Bill Clinton in the hospital
In the fall of 1991, just after he had formally announced his run for the presidency, Bill Clinton made a series of three policy speeches at this alma mater, Georgetown University. I read the first two of them and -- with my wife, and her sister visiting from overseas -- went in person to hear the third, about Clinton's plans for foreign policy. We were brought by friends to say hello to Clinton in the "green room" just before he went on stage: My clearest memory is the millisecond flash through his eyes, with the unspoken thought "can't I get ONE SECOND's peace while I am cramming for this big speech???" -- replaced even before it registered with a big radiant smile and welcoming hand.

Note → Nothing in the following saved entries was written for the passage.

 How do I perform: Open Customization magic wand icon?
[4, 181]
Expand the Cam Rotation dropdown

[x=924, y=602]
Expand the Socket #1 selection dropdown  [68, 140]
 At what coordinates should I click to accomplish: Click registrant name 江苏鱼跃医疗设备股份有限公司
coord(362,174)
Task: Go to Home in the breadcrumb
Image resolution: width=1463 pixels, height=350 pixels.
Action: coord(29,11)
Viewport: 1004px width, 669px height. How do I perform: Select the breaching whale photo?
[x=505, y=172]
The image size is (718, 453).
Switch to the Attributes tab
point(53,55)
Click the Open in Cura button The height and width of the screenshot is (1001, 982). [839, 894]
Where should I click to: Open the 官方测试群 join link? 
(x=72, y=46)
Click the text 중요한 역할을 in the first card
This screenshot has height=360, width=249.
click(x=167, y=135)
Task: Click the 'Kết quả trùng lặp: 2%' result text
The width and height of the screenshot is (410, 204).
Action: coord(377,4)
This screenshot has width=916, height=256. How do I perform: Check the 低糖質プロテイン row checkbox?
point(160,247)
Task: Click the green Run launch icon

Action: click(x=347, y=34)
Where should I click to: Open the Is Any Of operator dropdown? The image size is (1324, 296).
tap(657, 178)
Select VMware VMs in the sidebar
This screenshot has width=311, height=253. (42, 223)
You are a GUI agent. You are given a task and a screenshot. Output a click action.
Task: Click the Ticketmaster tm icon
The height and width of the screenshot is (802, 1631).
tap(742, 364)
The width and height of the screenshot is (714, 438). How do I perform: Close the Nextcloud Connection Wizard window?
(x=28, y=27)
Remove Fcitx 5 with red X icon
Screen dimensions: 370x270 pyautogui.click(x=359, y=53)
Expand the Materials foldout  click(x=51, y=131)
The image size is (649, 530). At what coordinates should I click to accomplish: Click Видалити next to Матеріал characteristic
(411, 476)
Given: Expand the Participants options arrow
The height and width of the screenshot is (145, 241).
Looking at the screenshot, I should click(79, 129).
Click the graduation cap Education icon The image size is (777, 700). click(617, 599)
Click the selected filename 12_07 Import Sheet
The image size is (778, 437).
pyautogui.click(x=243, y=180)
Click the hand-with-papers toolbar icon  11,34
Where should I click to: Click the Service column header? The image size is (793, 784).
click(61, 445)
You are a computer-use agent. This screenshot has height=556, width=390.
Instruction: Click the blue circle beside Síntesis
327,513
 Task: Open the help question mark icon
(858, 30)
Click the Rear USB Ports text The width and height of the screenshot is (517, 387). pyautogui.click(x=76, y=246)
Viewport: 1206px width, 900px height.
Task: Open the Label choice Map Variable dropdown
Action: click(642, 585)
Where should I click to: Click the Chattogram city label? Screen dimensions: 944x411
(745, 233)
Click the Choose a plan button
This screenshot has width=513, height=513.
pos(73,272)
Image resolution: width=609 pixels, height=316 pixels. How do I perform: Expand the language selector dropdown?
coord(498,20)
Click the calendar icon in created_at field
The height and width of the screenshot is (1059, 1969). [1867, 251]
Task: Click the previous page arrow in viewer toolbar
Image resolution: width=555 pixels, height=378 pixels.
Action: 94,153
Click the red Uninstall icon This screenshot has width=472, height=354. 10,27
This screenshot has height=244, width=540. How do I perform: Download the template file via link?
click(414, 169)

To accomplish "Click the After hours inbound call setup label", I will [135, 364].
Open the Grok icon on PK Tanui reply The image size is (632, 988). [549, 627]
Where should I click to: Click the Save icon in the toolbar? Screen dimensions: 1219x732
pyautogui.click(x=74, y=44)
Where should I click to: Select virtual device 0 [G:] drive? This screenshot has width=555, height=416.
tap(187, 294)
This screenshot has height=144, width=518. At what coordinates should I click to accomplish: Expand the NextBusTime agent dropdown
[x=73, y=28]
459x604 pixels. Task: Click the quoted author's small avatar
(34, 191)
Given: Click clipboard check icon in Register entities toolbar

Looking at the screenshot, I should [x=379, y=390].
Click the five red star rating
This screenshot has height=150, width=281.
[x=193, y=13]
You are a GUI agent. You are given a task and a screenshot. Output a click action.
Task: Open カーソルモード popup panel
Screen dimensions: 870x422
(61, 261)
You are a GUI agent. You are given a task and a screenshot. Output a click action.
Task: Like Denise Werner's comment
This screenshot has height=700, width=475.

What struck me most powerfully about the speech (text here), at the time and in retrospect, was not its policy-prescriptions but the generational tone Clinton took toward the mainly-student audience. I represent a grizzled and events-battered tribe, he said in the Q-and-A period. I know my time is limited; we need to build a better world for you young people. It's not the "better world" part I noticed; it was the "you young people" part. He was at the time 45 years old, about to become the second-youngest elected president in history. But his tone was of a man aware of the finite time ahead.
Elected to all his offices young, elevated young, humbled in various ways young -- Bill Clinton has nonetheless struck this "it's later than you think" tone through all of his public life. At this time of night and just off a plane, I don't pretend to know why. Maybe it's deliberate. Maybe it's unconscious. Maybe he knows -- or senses -- something about his heritage and prospects. Maybe he just is larger and faster than the rest of us in all ways. He has been noticeably autumnal even in his vernal days. Get well soon.